The Complainant was in the tourism business and was the owner of the common law mark QUEBEC RESERVATION and the corresponding trade name.

The Registrant did not file a Response to the Complaint, and accordingly the Complainant elected as per Rule 6(5) of the CIRA Domain Name Dispute Resolution Rules to reduce the three member Panel to a single member Panel.

Under the CIRA Domain Name Dispute Resolution Policy ("CDRP"), Complainants must establish three elements. Firstly, the disputed domain name must be confusingly similar to a mark in which the Complainant had, and continues to have, rights. Secondly, the domain name must have been registered in bad faith. Finally, the Registrant must have no legitimate interest in the domain name.

Given the similarities between the domain name and the Complainant's common law mark, the Panel held that confusion had been established.

The Panel held that the domain name was registered in bad faith, as the Registrant had registered the domain name to disrupt its competitor. In particular, the domain name quebecreservation.ca redirected traffic to a website offering tourist bookings and accommodation, catering, and other services, which constituted an overlap with the Complainant's services.

The Panel held that the Registrant did not have a legitimate interest in the domain name, particularly given that the domain name was only used to redirect traffic to its own website.

Accordingly, the Panel ordered the domain name transferred to the Complainant.
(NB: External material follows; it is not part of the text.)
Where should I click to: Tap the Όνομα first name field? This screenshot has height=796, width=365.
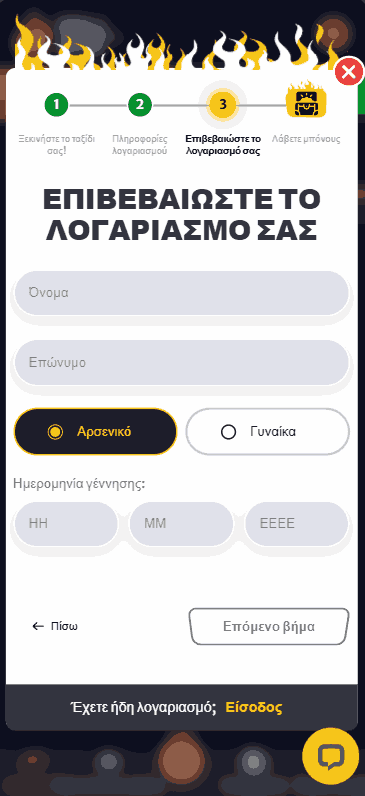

This decision is somewhat interesting given that the Panel determined that the Complainant had rights in the mark QUEBEC RESERVATION based solely on the fact that the words had been used by the Complainant prior to the subject domain name registration. The Panel however, did not direct its analysis to whether the mark, which was not registered as a trade-mark, was sufficiently distinctive to properly support a claim under the CDRP.